Why actuaries should play an active role in a changing climate and support the Task Force on Climate-related Financial Disclosures (TCFD) Didier Serre

Photo: iStock.com/Sergey.Tinyakov

It is rather remarkable how the COVID-19 pandemic has increased societal resilience and accelerated the need to adapt to a new reality in a relatively short period of time. Yet, building even further resilience and adapting to a warming global climate may not be a foregone conclusion. With 2020 behind us—and a longer time horizon over which climate change will evolve in view— actuaries may be tempted to fall into complacency and put our risk assessment tools related to climate risks on the shelf. Meanwhile, insurance and pension regulators around the globe are engaging their stakeholders to better understand their climate-related risk readiness and are looking to build oversight capabilities. Insurers and investment funds are, therefore, recruiting climate champions and modeling experts, like actuaries, who will step forward and support the organization in examining complex risk issues. Given the far-reaching impacts that a changing climate is expected to have, it will be important for actuaries to transform their analysis toolkit and consider climate-related risks in their work sooner than later.

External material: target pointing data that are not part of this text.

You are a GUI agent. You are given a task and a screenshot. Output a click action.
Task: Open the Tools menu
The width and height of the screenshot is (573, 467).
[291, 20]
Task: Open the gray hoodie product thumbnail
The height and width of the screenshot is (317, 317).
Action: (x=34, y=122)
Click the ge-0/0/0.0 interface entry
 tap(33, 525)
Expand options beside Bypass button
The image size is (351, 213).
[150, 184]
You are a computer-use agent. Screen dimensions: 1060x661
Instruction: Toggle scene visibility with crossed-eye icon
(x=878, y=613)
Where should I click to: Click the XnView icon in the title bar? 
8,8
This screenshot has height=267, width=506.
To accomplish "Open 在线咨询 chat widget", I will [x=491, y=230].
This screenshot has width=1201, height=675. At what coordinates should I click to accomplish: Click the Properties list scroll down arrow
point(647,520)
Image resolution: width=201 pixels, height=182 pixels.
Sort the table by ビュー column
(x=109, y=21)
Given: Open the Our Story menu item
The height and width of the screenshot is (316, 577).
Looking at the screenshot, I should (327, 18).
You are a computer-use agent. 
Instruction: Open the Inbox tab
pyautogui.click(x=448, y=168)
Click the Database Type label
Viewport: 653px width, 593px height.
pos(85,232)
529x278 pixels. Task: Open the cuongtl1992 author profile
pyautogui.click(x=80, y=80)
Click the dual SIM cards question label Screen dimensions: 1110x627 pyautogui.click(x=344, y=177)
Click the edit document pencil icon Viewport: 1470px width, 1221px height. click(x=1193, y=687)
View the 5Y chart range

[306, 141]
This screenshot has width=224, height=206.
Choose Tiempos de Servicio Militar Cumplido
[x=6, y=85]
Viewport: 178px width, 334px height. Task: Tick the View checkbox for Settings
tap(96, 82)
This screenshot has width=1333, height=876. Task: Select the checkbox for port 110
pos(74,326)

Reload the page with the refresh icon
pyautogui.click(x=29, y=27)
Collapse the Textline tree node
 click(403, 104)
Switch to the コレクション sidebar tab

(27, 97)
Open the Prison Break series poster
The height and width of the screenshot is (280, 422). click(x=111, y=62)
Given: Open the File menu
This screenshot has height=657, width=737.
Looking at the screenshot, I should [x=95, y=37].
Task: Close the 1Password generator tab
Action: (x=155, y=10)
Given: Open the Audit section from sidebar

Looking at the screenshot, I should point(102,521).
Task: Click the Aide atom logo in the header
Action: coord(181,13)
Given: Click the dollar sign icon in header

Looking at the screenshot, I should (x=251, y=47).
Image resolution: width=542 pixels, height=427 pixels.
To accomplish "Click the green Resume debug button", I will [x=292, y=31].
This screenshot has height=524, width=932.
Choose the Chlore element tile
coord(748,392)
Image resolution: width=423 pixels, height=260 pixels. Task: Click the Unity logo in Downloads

The Task Force on Climate-related Financial Disclosures (TCFD) published its recommendations and framework for helping organizations disclose high-quality and relevant information on the potential financial impacts of climate change.1 Through the assessment of climate-related risks and opportunities, actuaries can leverage the benefits of this fundamental exercise and feed into designing sustainable products, incentivizing consumer behaviors, allocating risk-based capital and strategic planning. When performed across multiple time horizons and climate pathways, scenario analysis can not only help build climate-resilient organizations for the future but for the present, too. This article discusses the developing role of actuaries in a changing climate and presents relevant considerations for insurers and pension plans to help meet the expectations of regulators and investors concerned about protecting the balance sheet.

Why Are the TCFD Recommendations Relevant to Actuaries?

Physical, Transition and Liability Risks

The TCFD disclosure framework sits on four pillars:

  1. Governance
  2. Strategy
  3. Risk management
  4. Metrics and targets of climate-related risks and opportunities

Actuaries can indeed play a role in all four pillars of TCFD and should not be limited to risk management only. Irrespective of actuarial practice area, three types of climate-related risks may occur: physical, transition and liability risks.

Physical risk includes the “direct effects of climate change, such as changes in the frequency or severity of catastrophe events”2 like hurricanes, droughts, wildfires, floods and extreme heatwaves, to name a few. A deep appreciation of physical risk is likely to come from an integration of external climate science models—those developed by the Intergovernmental Panel on Climate Change (IPCC) or the International Energy Agency (IEA), for instance.3

Transition risk is associated with the financial impact of the transition to a lower-carbon economy led by regulatory (e.g., carbon tax), market (e.g., changes in consumer preferences or behaviors) and technology-enabled forces (e.g., new investments in green and sustainable infrastructure). Arguably, a disorderly transition4 could have far-reaching consequences on the strategic, investment, market, operational and reputational risks of an organization.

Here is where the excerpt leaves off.